» **Source extract**
>> begin
I don’t dispute the decision to award the prize of Pop Vocal Album of the Year at this year’s Grammys to Taylor Swift’s 1989. Her album is an earnest paean to some of the great 1980s synth- and dance-pop acts like Madonna and Eurythmics and, at times, a refreshing take on the better aspects of Benetar-esque power pop; “Style” remains a favorite of mine.
Nevertheless, the absence of Carly Rae Jepsen’s Emotion from the list of nominees is a glaring oversight. The group of other nominated albums – all condemned without proper trial to stand in the destructive path of Hurricane Swift – put forward by worthy candidates like a drifting Florence + The Machine, a ubiquitous Mark Ronson (still a high achiever on both sides of the soundboard), and a reliable Kelly Clarkson, would have been fortified by the presence of Jepsen.
Emotion is a sincere attempt to break free of the shackles of that one massive hit for which the vast majority of listeners still know her. Jepsen’s multi-year retreat to write, formation of a league of contributors and producers including Sia Furler and Shellback, and visits to recording studios around the globe were well reported. While not perfect, the album that resulted from this process, finally released in June of last year, laudably establishes itself in a position to consider, synthesize, and embrace trends in pop music from the 1980s to the present.
Its opening one-two-three punch is memorable. The synthesized horns of “Run Away With Me” introduce a delivery that, like Swift’s, borrows from Pat Benatar. Its choruses, cascading Robyn-ized combinations of emotion and declaration, are nicely contrasted by the contemporary pacing that surfaces at the song’s bridge. Jepsen sounds more in the swing of things on the album’s title track, in which a second chorus, punctured by synthesized pops, is pure danceability. “I Really Like You”, Emotion’s third offering and first single, is frustrating, not in terms of the song’s end result – it is an unabashed movement-inducing piece of bubblegum – but of its motives: The overemphasis of a repeated chorus immediately recalls the beloved/dreaded “Call Me Maybe”. Isn’t this type of pop song exactly what she was trying to avoid?
>> end
» **Problem to work on**
Write the next part of the review of Carly Rae Jepsen's Emotion above, picking up after its closing question about "I Really Like You."

» **Dataset records**
>> begin
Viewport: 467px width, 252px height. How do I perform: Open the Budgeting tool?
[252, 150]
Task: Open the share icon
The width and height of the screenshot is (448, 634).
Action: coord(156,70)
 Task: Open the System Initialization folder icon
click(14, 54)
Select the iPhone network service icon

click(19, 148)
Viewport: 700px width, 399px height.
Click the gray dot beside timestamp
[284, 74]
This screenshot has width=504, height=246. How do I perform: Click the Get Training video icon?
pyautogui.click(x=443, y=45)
>> end
>> begin
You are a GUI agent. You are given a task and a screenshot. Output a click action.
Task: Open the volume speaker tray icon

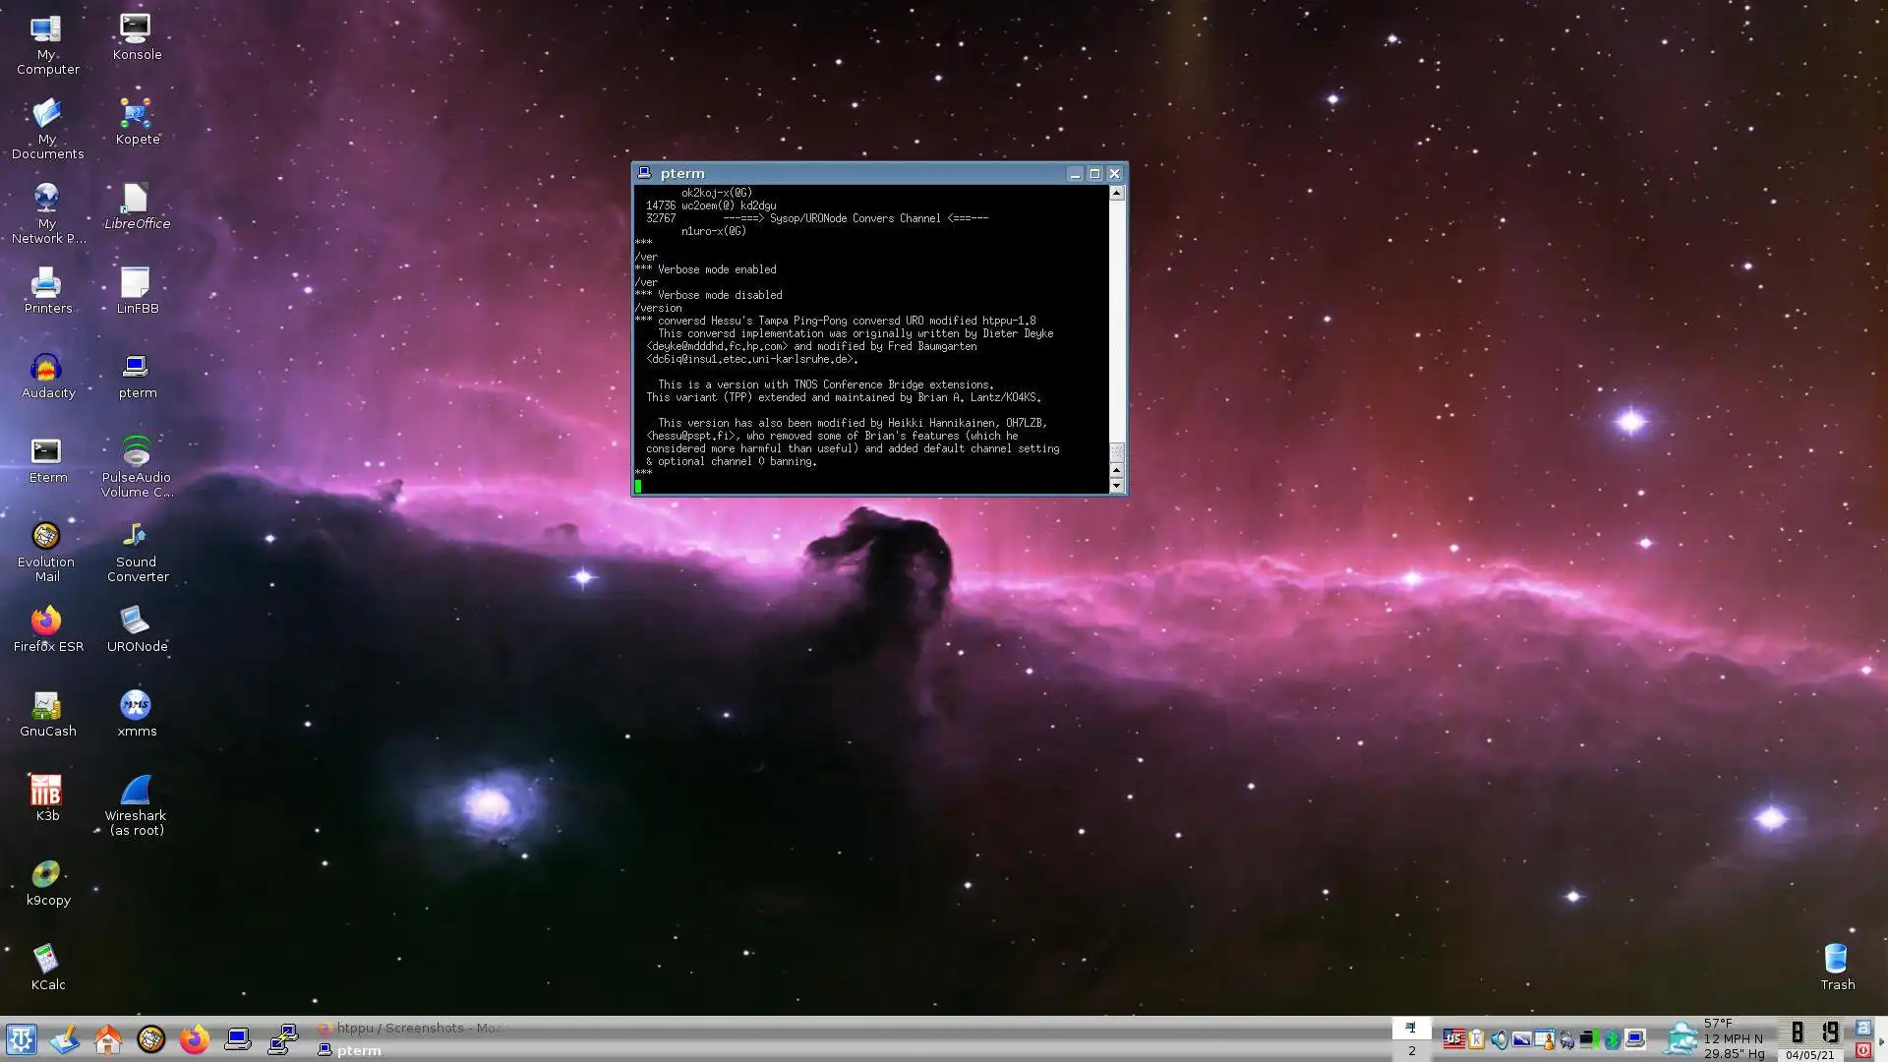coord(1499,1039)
>> end
» **Response**
I digress. The album’s hit-and-miss middle and tail end still manage to continue establishing and maintaining some songs’ individuality as fatigue creeps in. The time-for-a-slow-dance sounds of “All That” hint at the communal reaction to a wedding DJ’s decision to spin “Time After Time”. “Boy Problems”, which kicks off with a sly wink at Madonna’s “Holiday” before ratcheting up the funk, puts together some variegated takes on the song’s seemingly simplistic subject matter; the robotic delivery of the chorus’s finale is a particularly fun act of punctuation. Her influences remain diverse: The whirling chorus of “Making The Most Of The Night” is a nice reminder of Miami Sound Machine; “Your Type” puts forward some Cher-like intensity.
Jepsen’s album-long effort to throw multiple components of pop music at the wall finally succeeds in making everything stick with “Warm Blood”, the great standout of Emotion’s second half. The first strokes, which outwardly do nothing more than conventionally pair ethereal vocals and standard EDM beats, shouldn’t be discarded. Consider the juxtaposition of the two basic elements with which the song claims space: voice and electronic churn.
Her nearly unintelligible initial four-line interjection – “I’ve got a cavern of secrets / None of them are for you / Even if you wanted to keep them / Where would you find the room?” – is crucial in this regard, as it is the presence of voice, rather than lyrical content, that is emphasized and framed by rising and falling progressions and guided towards a chorus that steers clear of conventionality by integrating some interesting dubstep touches and memorable vocal flourishes; Jepsen’s manner of putting together the initial words of its finale – “I would throw in the towel for you, boy” – are another of the song’s attention-grabbing touches.
The subsequent stage, an interlude in which Jepsen’s vocals are heavily distorted, surprisingly allows for a brief mirroring of Burial’s “Archangel”. Matching the pace and intensity of the song’s developing electronics – which remarkably keep things interesting by means of effects and embrace of range – and maintaining the point of comparison established at the outset, she halts her efforts to obscure content while still developing a delivery that ranges from whispers to pierces. Her various approaches to the channeling of the chorus – “Warm blood underneath my skin / Warm blood, my heart is pumping” – underscore a notion of humanity that becomes further nuanced by both recognition of subjectivity – “I saw myself tonight / Caught my reflection in the mirror” – and desire for connection.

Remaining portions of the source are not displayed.